Take each line of the records below that contains the string "computer" and copy it.

[Material shown]

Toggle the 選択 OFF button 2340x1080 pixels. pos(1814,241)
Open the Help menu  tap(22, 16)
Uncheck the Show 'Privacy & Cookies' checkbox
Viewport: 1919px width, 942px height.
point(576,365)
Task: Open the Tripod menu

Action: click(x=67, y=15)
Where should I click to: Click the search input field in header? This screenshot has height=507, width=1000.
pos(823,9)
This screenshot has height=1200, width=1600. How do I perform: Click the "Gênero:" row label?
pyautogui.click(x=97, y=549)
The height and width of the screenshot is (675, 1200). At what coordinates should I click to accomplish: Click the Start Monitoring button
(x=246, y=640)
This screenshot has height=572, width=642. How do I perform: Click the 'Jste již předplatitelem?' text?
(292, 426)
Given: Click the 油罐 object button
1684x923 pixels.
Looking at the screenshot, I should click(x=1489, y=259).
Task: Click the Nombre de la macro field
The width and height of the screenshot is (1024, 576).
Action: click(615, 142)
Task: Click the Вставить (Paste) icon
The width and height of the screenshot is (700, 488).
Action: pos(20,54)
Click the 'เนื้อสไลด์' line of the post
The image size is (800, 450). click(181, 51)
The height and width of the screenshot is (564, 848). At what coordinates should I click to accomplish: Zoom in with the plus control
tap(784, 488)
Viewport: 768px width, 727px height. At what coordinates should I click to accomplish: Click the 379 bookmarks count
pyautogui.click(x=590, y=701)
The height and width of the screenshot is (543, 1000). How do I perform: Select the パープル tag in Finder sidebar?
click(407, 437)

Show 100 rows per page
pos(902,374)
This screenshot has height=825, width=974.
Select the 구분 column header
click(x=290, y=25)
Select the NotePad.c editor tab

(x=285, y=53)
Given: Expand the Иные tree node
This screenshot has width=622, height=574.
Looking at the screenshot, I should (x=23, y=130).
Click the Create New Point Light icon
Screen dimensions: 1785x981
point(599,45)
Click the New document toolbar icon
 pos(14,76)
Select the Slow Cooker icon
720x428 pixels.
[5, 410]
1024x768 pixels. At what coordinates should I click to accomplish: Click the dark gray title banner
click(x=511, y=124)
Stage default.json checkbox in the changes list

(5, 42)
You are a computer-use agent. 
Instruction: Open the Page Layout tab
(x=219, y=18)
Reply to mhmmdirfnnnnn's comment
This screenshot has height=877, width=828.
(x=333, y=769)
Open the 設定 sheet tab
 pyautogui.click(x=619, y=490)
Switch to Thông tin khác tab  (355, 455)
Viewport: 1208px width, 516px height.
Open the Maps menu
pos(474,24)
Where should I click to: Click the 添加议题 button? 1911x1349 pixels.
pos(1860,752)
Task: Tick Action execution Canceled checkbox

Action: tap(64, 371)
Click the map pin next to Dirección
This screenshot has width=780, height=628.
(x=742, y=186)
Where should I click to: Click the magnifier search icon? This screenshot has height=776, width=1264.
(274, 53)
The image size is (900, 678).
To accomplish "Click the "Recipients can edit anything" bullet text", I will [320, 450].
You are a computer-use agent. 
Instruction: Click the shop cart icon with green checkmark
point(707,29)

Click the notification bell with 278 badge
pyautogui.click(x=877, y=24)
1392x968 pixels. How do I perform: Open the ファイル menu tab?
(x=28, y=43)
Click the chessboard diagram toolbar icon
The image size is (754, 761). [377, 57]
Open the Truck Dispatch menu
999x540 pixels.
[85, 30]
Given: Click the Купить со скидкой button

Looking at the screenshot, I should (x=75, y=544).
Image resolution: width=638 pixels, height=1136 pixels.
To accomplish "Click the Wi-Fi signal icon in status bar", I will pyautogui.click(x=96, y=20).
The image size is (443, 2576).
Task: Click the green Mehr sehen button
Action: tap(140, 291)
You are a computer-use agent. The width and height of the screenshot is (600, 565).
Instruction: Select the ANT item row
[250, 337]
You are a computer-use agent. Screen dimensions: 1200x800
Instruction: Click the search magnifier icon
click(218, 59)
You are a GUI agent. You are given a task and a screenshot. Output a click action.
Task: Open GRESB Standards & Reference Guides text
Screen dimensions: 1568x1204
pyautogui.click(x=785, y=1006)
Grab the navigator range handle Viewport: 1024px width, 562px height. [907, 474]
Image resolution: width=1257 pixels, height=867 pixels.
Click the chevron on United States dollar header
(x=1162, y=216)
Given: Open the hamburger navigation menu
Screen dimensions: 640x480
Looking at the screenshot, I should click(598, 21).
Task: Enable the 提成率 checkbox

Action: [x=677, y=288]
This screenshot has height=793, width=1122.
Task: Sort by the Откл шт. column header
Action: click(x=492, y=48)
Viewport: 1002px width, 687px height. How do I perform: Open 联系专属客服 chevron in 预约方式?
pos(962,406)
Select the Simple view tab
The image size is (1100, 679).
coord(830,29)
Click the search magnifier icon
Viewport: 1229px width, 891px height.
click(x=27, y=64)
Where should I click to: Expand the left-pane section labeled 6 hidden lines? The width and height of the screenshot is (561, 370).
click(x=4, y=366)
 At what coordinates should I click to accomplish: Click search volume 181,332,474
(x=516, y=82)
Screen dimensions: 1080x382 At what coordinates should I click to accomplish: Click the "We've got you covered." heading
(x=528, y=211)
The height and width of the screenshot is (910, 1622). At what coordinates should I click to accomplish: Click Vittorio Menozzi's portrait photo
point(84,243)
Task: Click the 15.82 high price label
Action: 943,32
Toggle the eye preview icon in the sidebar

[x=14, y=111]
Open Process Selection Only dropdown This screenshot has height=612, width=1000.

[/Material shown]

• _Task solution_:
You are a computer-use agent. 
You are a computer-use agent. 
You are a computer-use agent. The width and height of the screenshot is (600, 565).
You are a computer-use agent. Screen dimensions: 1200x800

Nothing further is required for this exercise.